### [WHAT IS BEING ASKED]
Stop after the line with "Click the Preferences"; until then, please copy every line of the records word for word from the first.

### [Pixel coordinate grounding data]
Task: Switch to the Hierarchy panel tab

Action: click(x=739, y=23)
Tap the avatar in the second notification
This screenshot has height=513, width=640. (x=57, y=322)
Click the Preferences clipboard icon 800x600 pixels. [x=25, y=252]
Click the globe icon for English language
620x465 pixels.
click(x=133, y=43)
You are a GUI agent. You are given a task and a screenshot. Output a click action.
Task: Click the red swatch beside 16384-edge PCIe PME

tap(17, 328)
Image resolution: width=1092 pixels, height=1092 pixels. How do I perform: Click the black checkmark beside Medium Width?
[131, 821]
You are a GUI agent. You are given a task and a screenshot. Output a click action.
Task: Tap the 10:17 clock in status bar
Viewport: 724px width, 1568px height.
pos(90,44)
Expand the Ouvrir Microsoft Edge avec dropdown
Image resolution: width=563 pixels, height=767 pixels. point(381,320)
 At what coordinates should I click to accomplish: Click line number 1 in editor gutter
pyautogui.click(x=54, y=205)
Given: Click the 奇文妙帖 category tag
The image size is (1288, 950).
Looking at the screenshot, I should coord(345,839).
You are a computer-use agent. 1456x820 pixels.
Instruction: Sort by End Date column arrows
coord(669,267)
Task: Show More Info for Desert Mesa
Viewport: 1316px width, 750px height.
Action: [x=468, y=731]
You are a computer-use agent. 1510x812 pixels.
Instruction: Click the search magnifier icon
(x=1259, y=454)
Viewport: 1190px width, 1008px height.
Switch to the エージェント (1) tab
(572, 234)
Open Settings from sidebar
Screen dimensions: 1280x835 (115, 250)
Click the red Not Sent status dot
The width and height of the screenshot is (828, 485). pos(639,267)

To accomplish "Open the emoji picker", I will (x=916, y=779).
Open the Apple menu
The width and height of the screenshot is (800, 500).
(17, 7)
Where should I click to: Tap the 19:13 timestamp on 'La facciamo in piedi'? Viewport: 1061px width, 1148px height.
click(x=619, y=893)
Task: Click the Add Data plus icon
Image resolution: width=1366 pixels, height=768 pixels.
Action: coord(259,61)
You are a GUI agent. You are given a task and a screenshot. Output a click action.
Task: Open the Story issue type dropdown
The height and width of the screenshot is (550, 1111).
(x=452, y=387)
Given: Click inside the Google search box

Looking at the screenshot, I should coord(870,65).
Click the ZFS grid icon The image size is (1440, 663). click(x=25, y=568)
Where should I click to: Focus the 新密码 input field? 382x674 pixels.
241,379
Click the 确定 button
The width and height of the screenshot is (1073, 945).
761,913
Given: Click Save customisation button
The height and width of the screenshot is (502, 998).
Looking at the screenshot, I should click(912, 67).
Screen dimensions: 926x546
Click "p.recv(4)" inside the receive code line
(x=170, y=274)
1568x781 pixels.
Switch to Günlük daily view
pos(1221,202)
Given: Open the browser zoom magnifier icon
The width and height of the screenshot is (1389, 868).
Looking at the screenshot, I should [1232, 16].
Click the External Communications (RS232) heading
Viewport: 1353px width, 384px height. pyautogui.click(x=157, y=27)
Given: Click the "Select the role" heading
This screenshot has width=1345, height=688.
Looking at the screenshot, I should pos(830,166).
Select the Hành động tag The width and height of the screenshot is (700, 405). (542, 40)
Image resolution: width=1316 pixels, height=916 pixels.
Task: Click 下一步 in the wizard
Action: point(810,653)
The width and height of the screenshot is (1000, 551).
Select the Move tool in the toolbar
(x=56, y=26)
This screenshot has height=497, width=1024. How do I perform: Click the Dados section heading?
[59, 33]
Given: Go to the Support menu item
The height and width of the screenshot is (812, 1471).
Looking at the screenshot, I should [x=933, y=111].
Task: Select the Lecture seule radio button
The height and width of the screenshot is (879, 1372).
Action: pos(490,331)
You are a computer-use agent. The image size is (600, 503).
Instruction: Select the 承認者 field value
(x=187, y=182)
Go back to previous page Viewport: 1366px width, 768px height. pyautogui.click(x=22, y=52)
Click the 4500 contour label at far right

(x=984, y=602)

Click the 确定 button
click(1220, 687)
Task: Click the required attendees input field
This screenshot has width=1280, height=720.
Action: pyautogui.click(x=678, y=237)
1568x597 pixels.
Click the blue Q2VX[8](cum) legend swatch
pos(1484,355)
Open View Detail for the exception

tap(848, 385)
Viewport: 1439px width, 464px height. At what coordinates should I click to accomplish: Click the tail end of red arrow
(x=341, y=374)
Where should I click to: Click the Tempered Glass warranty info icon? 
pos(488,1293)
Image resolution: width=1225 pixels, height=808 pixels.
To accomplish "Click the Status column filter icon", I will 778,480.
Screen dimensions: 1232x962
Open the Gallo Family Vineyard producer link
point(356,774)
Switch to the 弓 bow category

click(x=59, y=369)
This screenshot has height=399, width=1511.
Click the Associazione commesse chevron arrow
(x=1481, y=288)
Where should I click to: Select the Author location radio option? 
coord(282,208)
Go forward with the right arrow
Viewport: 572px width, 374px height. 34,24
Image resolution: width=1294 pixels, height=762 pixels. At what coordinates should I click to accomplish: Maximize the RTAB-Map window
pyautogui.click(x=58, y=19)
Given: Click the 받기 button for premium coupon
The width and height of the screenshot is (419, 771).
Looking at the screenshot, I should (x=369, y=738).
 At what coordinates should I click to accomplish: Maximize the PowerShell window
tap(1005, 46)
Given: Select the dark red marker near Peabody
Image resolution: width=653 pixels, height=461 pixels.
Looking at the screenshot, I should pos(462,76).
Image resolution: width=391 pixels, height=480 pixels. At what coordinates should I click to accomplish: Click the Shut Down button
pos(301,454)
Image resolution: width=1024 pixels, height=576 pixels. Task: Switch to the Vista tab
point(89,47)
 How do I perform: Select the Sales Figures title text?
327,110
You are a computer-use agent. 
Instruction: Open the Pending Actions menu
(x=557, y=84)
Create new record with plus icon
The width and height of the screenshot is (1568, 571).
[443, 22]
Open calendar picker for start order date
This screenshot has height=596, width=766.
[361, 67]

### [EXERCISE ANSWER]
Task: Switch to the Hierarchy panel tab

Action: click(x=739, y=23)
Tap the avatar in the second notification
This screenshot has height=513, width=640. (x=57, y=322)
Click the Preferences clipboard icon 800x600 pixels. [x=25, y=252]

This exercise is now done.